▶ **What this task involves**: Please transcribe the following records in full, exactly as given.

▶ **Material for this task**:

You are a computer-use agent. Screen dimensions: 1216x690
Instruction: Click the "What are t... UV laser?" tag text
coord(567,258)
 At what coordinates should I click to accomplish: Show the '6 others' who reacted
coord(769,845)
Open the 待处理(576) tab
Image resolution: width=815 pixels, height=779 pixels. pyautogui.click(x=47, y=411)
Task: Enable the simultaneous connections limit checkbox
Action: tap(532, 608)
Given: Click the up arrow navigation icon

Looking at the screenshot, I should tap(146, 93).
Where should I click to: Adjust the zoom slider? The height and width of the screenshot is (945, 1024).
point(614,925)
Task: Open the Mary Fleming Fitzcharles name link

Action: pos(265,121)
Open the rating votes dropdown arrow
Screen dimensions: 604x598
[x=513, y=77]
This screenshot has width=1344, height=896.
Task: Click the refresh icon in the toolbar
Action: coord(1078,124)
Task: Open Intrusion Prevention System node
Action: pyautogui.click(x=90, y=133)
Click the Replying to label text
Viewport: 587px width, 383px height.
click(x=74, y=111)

▶ **Result of this exercise**:
You are a computer-use agent. Screen dimensions: 1216x690
Instruction: Click the "What are t... UV laser?" tag text
coord(567,258)
 At what coordinates should I click to accomplish: Show the '6 others' who reacted
coord(769,845)
Open the 待处理(576) tab
Image resolution: width=815 pixels, height=779 pixels. pyautogui.click(x=47, y=411)
Task: Enable the simultaneous connections limit checkbox
Action: tap(532, 608)
Given: Click the up arrow navigation icon

Looking at the screenshot, I should tap(146, 93).
Where should I click to: Adjust the zoom slider? The height and width of the screenshot is (945, 1024).
point(614,925)
Task: Open the Mary Fleming Fitzcharles name link

Action: pos(265,121)
Open the rating votes dropdown arrow
Screen dimensions: 604x598
[x=513, y=77]
This screenshot has width=1344, height=896.
Task: Click the refresh icon in the toolbar
Action: coord(1078,124)
Task: Open Intrusion Prevention System node
Action: pyautogui.click(x=90, y=133)
Click the Replying to label text
Viewport: 587px width, 383px height.
click(x=74, y=111)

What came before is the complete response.